• **WHAT YOU ARE ASKED TO DO**:
Exactly the lines from the one with "This screenshot has width=1029, height=440." to the end of the listing must be repeated, both ends included, with nothing added.

• **STUDY MATERIAL**:

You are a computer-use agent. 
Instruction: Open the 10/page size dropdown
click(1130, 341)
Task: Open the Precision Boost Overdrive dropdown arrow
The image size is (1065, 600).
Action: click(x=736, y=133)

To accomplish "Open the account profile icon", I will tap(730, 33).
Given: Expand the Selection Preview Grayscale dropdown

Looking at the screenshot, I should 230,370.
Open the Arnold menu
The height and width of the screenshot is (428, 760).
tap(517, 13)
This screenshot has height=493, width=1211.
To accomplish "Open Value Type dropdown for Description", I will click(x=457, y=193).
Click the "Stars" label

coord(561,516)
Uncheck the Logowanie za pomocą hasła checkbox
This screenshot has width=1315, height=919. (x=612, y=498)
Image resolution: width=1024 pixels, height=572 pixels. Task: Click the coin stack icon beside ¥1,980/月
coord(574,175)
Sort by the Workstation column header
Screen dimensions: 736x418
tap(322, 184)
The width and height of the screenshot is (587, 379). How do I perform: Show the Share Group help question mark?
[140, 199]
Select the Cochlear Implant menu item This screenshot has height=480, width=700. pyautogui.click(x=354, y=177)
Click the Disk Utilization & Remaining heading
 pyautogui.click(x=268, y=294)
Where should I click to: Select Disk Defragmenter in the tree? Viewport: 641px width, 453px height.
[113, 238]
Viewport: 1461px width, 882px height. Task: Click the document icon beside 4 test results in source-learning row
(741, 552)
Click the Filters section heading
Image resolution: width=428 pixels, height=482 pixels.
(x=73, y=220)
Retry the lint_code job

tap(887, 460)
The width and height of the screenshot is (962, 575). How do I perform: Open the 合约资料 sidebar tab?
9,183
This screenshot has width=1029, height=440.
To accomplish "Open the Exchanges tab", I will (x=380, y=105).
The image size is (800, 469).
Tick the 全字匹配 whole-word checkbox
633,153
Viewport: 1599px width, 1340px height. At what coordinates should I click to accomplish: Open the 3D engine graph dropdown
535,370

• **EXPECTED ANSWER**:
This screenshot has width=1029, height=440.
To accomplish "Open the Exchanges tab", I will (x=380, y=105).
The image size is (800, 469).
Tick the 全字匹配 whole-word checkbox
633,153
Viewport: 1599px width, 1340px height. At what coordinates should I click to accomplish: Open the 3D engine graph dropdown
535,370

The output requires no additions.